Unsuitable items damaging incinerator – see what people have been dumping

Items such as irons, lobster pots and fire grates are ending up in the energy-from-waste plant and causing significant damage to its conveyor belt system.

  • The plant cost £110m to build, making it Jersey’s largest ever capital expenditure.
  • It is able to burn 110,000 tons a year.
  • There are 5,173 plants on the bank screening the building from Havre des Pas and St Clement in the east.
  • Waste that was burned in the past is now heated at 850 degrees for a minimum of two seconds
  • The fire water tank outside the main building contains 1,000,050 litres of water and takes eight hours to fill.
  • In 2011 it was reported that Jersey had a 30% recycling rate, which it hopes to increase to 36% by 2018.
  • The incinerator produces around 7% of Jersey’s electricity usage and more than double the renewable power generated from waste in the Island.

As a result, TTS are paying up to £25,000 a year in repairs – double what they expected to spend when the incinerator was built in 2011.

The conveying equipment at the site should last two years before needing repair work, but it is currently being replaced every year.

Ian Williams, the incinerator’s plant manager, said: ‘By putting these items in the bin, people don’t have to drive to Bellozanne and recycle the larger things.

‘But there is a cost to that, and we end up paying for it in other ways.

‘We are all taxpayers at the end of the day.’

Refuse collectors were reminded by TTS in November to leave non-burnable waste at people’s homes after bulky rubbish damaged the incinerator.

Mr Williams said bulky items like shovels, lobster pots, patio furniture, barbecues and even gas cylinders that had been taken to the site were causing damage to the rubber conveyor belt and other elements during the process of incineration.

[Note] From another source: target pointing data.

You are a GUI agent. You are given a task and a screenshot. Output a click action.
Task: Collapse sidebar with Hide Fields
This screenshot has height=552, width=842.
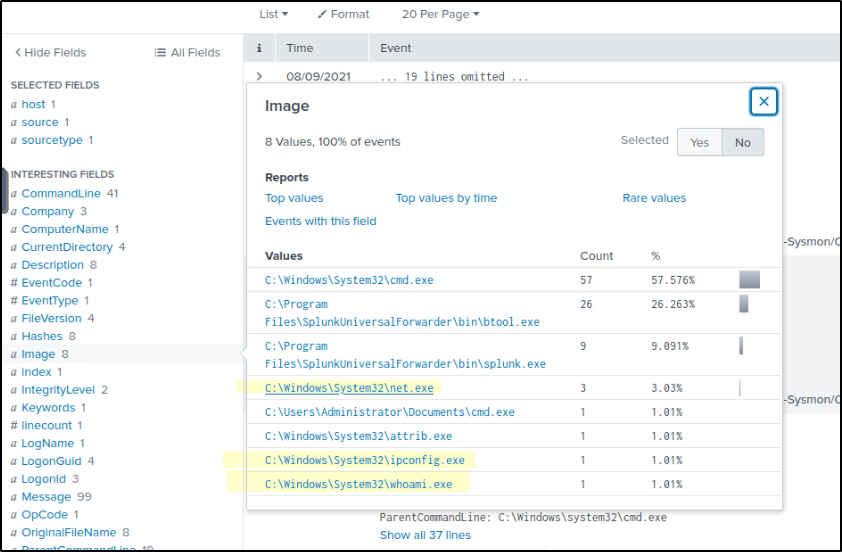(x=50, y=52)
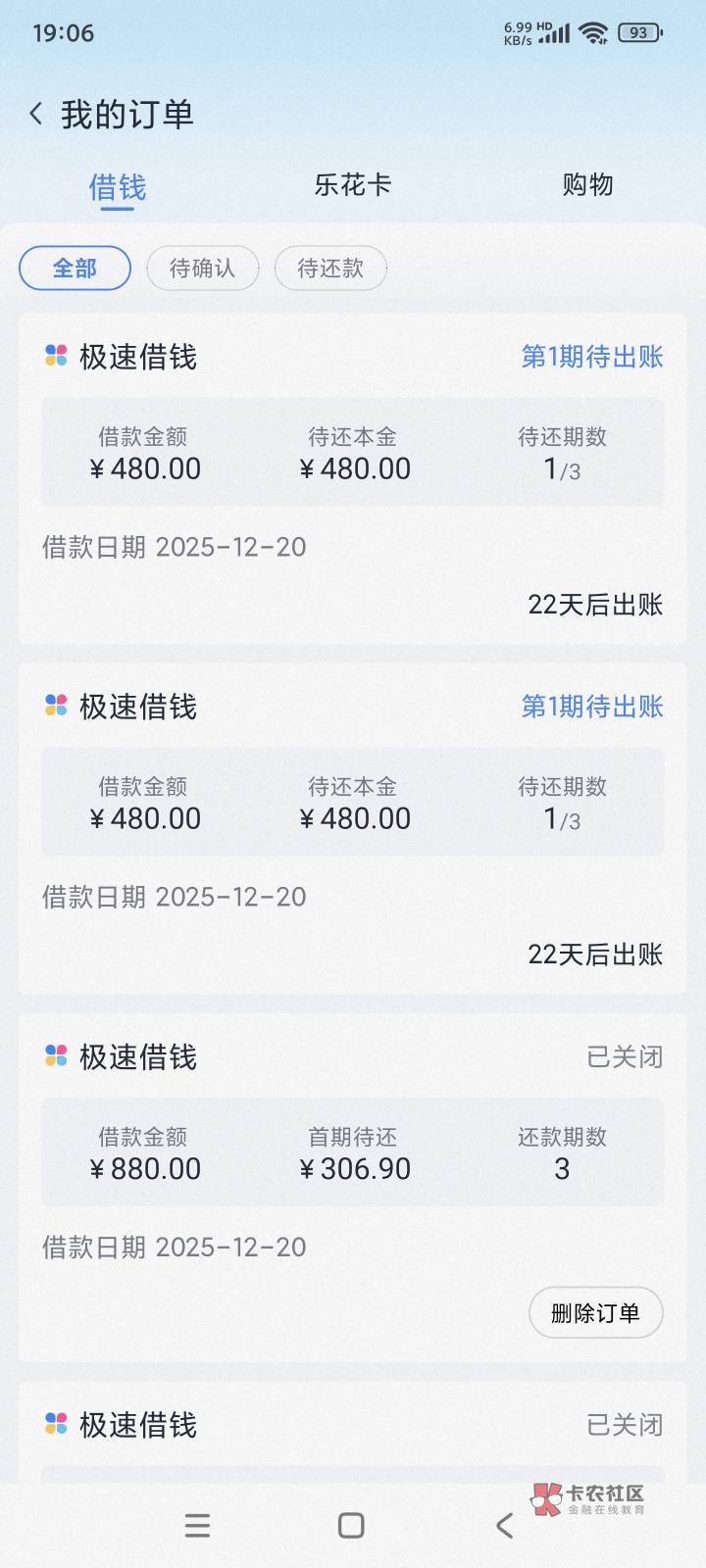Tap the signal strength bars icon
The height and width of the screenshot is (1568, 706).
[554, 34]
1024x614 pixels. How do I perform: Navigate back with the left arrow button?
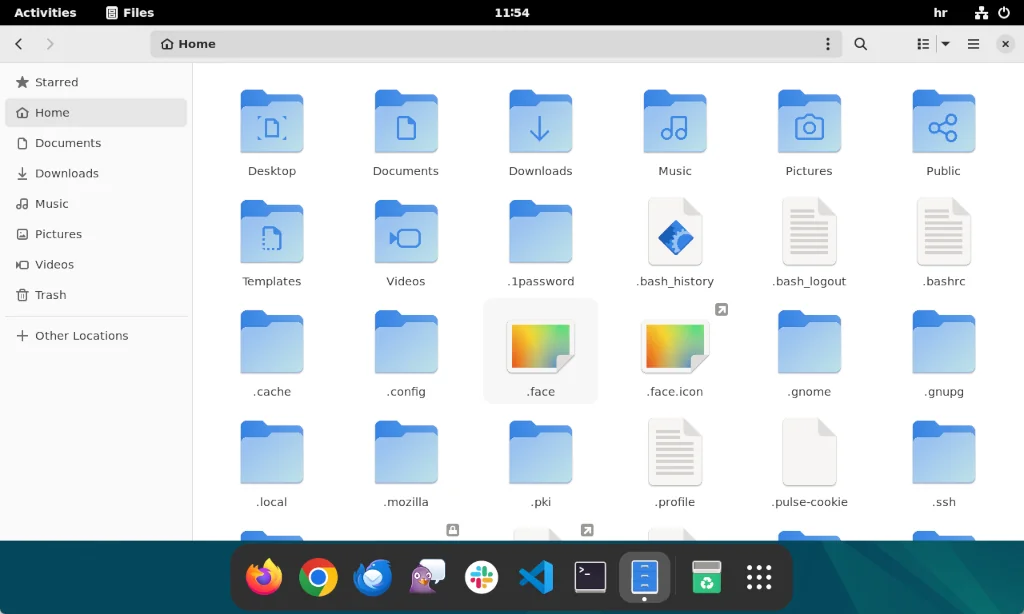(x=18, y=44)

It has also been reported that flares have exploded while inside and burnt through the rubber conveyor belt, causing it to melt.

‘There are many TTS sites where people can go to recycle,’ Mr Williams said. ‘We now get a lot of oversized metallic objects which should not go in with household and domestic waste. We have a magnet that will remove any left-over metal from the incinerator, but it can only cope with metal of a certain size.’

In 2013 it was reported that spot checks were to be introduced at La Collette after equipment at the incinerator was damaged by unsuitable rubbish including bikes, barbecues, pianos and patio furniture.

  • The incinerator, or energy-from-waste plant, cost £110 million and has been receiving all of the Island’s rubbish since 27 December 2012

  • In September 2013 it was described by the head of the Transport and Technical Services department, John Rogers as ‘the biggest environmental improvement the Island will see in a generation’.
  • At the time, it was reported that the incinerator was producing between 100 and 1,000 times less pollution than the old Bellozanne plant that it replaced.
  • Mr Rogers was reported then as saying: ‘The old plant was the dirtiest in Europe and it should have been closed down in 1996. This plant meets and exceeds the latest European standards, which are between 100 and 1,000 times more stringent than what the old plant was doing, depending on what you measure. That means that every year of operation of the old plant is equivalent to 100 years of this one in respect of some of the discharges.’
  • In 2013 it was shortlisted for a regional architecture award, the Royal Institute of British Architects South East Award.